Nancy se pinça les lèvres avant de répondre.
— Bien, bah le temps que vous finissiez votre repas et que vous vous laviez je vais aller faire quelques achats.
Devant le regard désabusé du blessé, elle ajouta.
— Ne vous en faites pas, votre gilet pare-balles, vos armes et leurs étuis sont en sécurité, je n’ai touché à rien. Je ne sais même pas comment ça se nettoie. Allez, à tout à l’heure.

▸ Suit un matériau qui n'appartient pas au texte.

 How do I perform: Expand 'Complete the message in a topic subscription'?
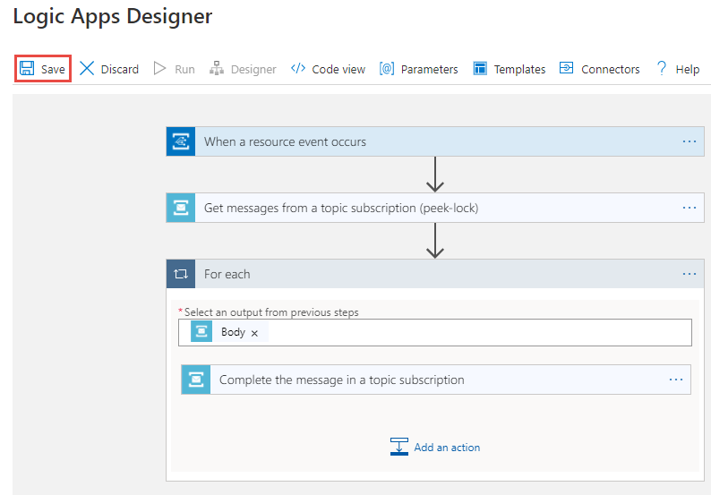click(341, 380)
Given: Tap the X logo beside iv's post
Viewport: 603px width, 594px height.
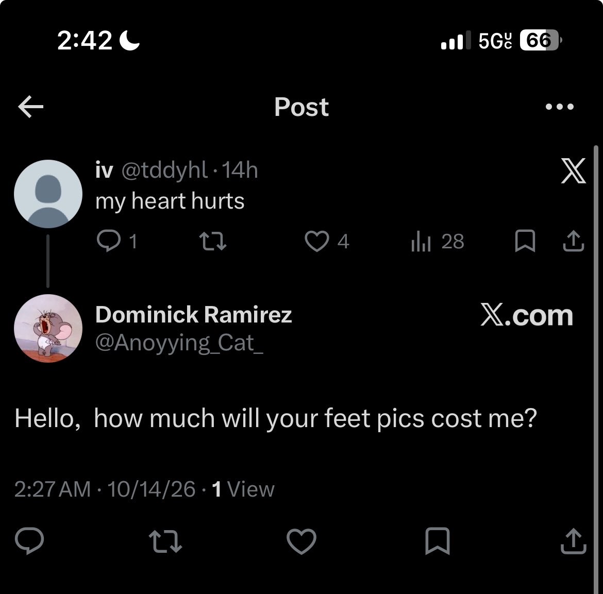Looking at the screenshot, I should click(573, 171).
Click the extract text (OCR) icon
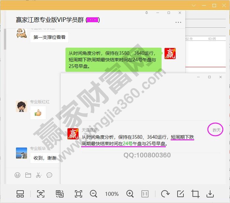Image resolution: width=230 pixels, height=203 pixels. pos(40,194)
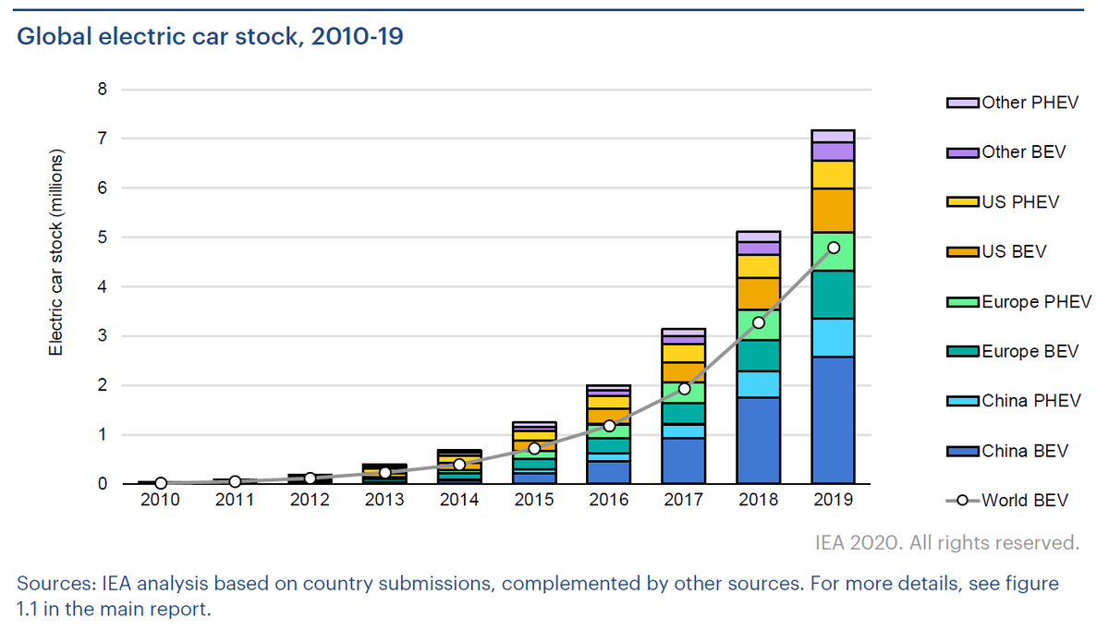Click the 2010 x-axis year label
1109x630 pixels.
click(x=159, y=500)
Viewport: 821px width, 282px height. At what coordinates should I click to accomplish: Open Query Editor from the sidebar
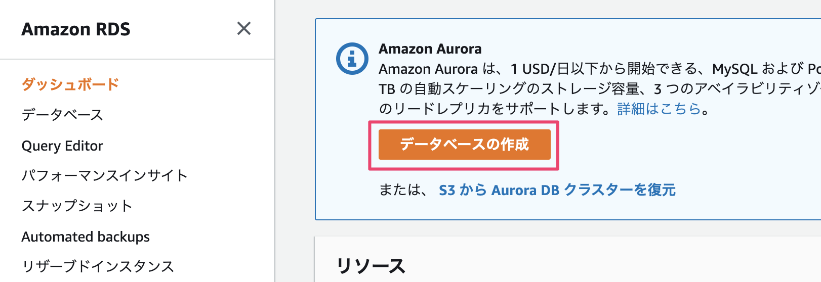click(62, 146)
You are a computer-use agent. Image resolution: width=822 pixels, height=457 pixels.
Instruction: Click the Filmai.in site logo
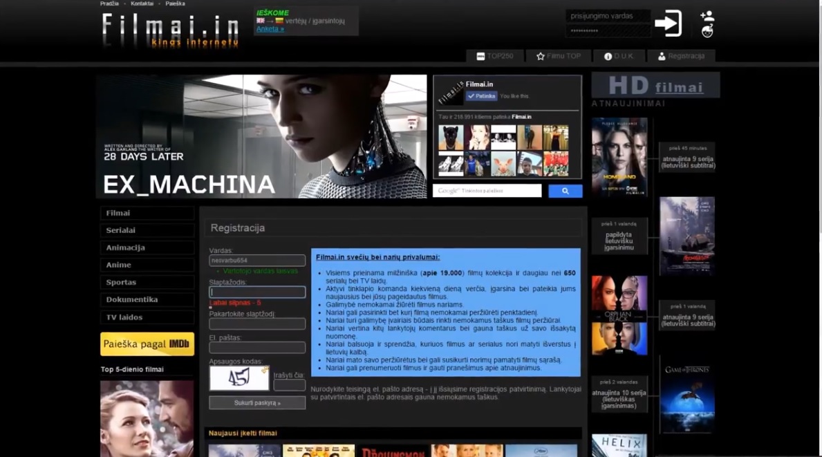click(170, 30)
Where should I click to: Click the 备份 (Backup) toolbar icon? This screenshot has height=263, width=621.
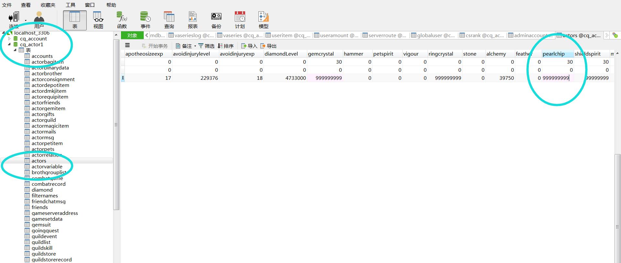216,20
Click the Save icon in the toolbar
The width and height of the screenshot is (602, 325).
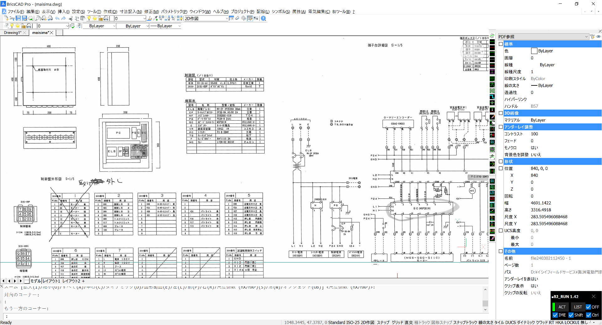(18, 19)
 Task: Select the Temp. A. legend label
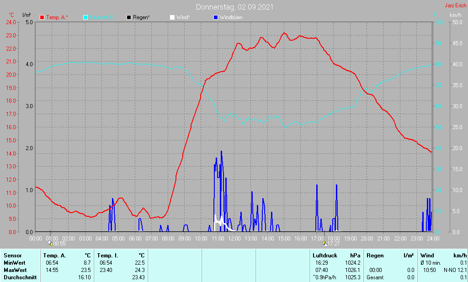57,17
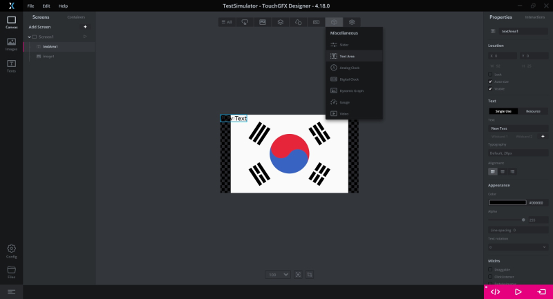Add a Gauge widget from the menu
This screenshot has width=553, height=299.
point(344,102)
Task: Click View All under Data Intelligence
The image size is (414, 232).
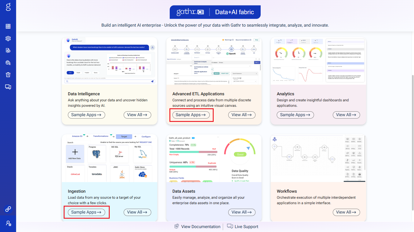Action: 137,115
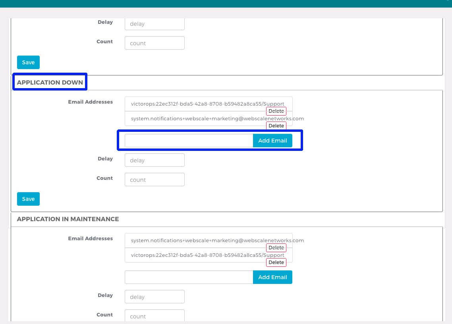Click Count field in Application Down
Image resolution: width=452 pixels, height=324 pixels.
tap(155, 180)
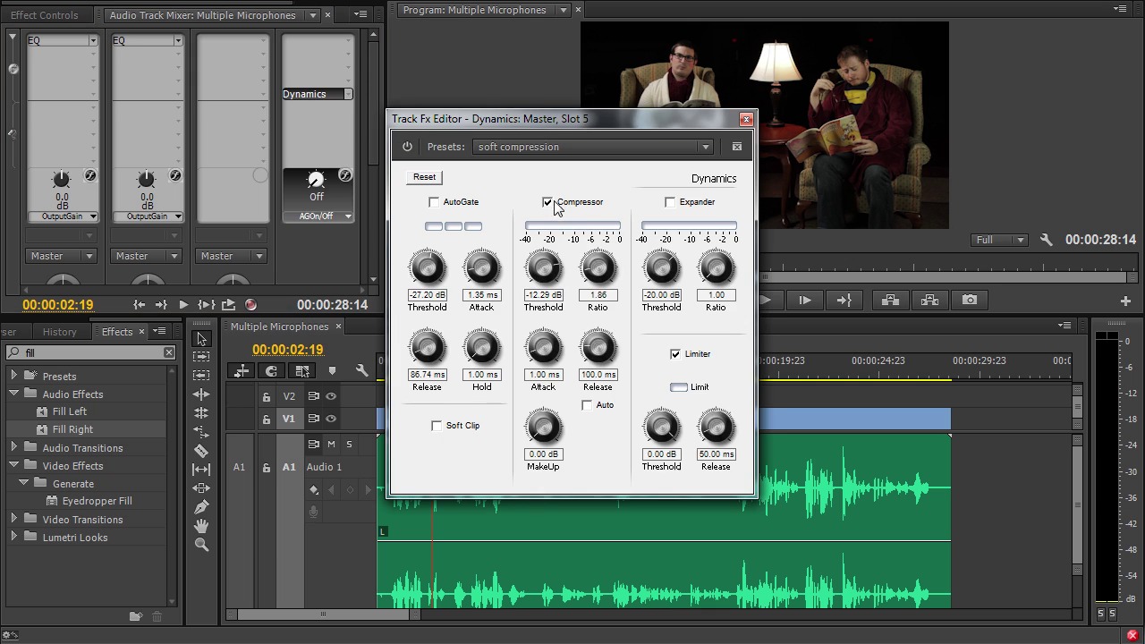
Task: Select the Razor tool
Action: click(x=201, y=451)
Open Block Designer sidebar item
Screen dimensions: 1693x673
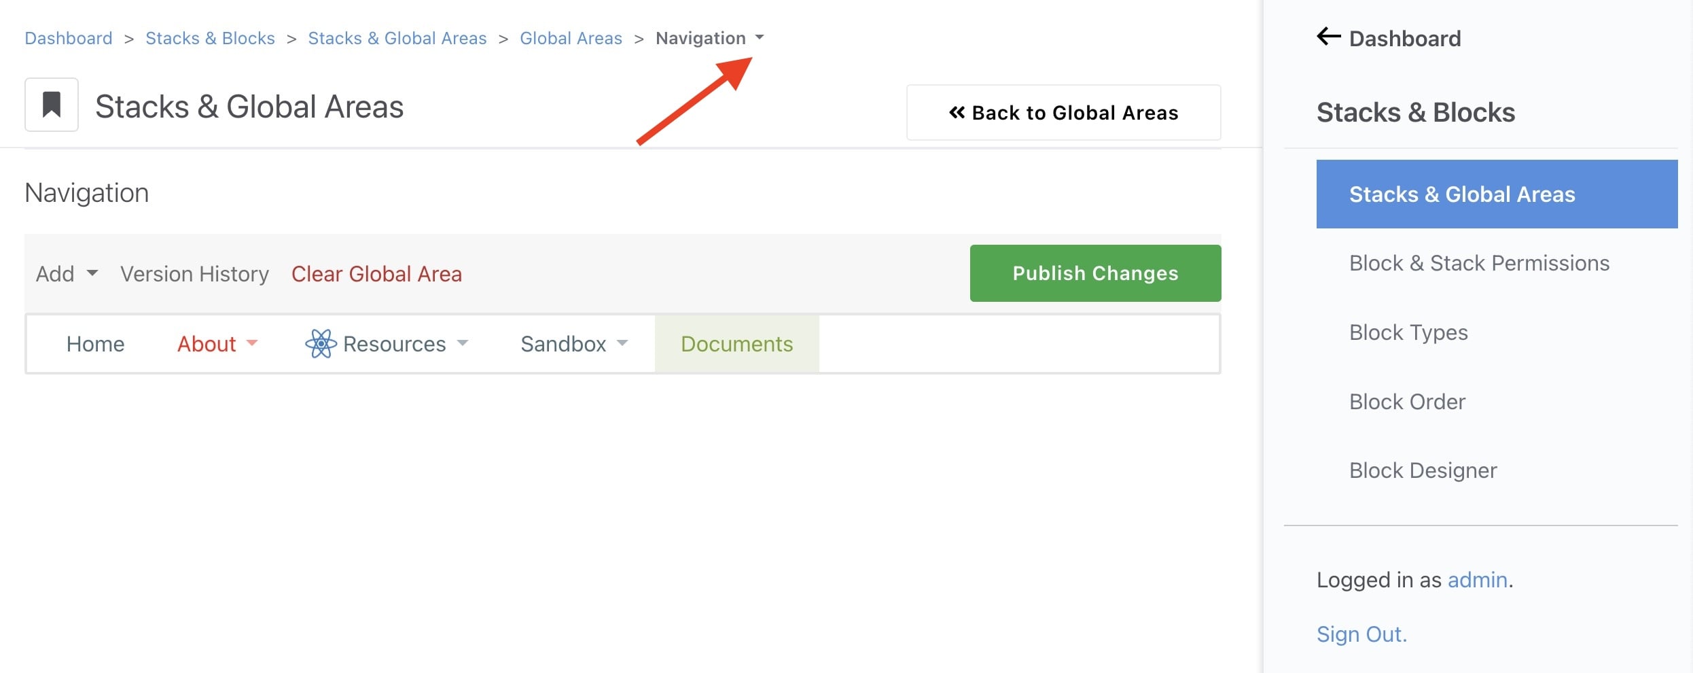(x=1423, y=470)
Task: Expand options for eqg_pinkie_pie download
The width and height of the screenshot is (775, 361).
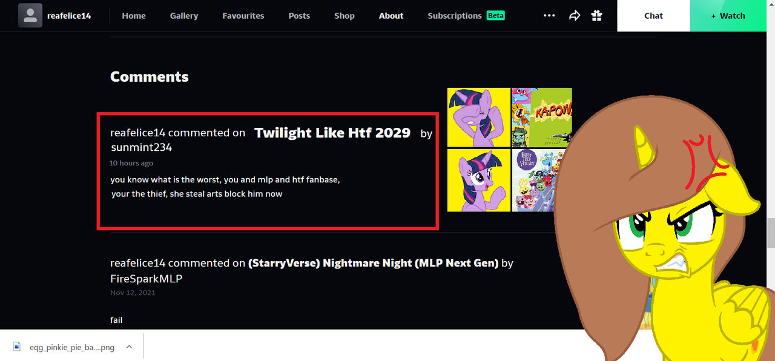Action: [129, 346]
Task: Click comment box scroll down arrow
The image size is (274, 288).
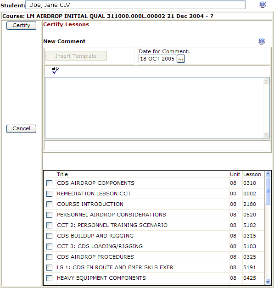Action: [266, 134]
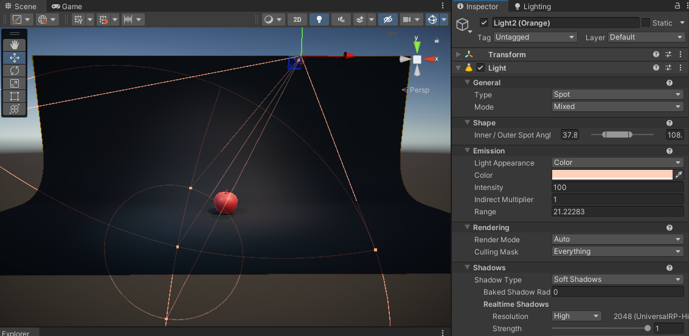Toggle scene lighting bulb icon

tap(319, 19)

La jeune femme enfila un manteau, et ce fut à ce moment que Chris réalisa qu’elle n’avait plus les vêtements qu’elle portait quand il l’avait sauvé.
— Tu as acheté ça quand ?
Regardant ses affaires, elle répondit.
— Oh ! Pendant vos premières vingt-quatre heures de coma. J’ai payé en espèces, rassurez-vous. Mais je ne pouvais pas restée habillée comme une pute couverte de sang pour aller chercher de quoi m’occuper de vous.
— Bien… Dépêches-toi.
— Oui Chef !
Nancy claqua la porte derrière elle tandis que Chris finissait son assiette en soupirant. Changer son mode de fonctionnement ne lui plaisait pas, mais il savait qu’elle pourrait lui être utile. Se relevant tant bien que mal, il fit tomber et les draps et réalisa qu’il était entièrement nu, avant de pousser un long soupire, puis se dirigea vers la salle de bain pour se faire couler une douche brulante.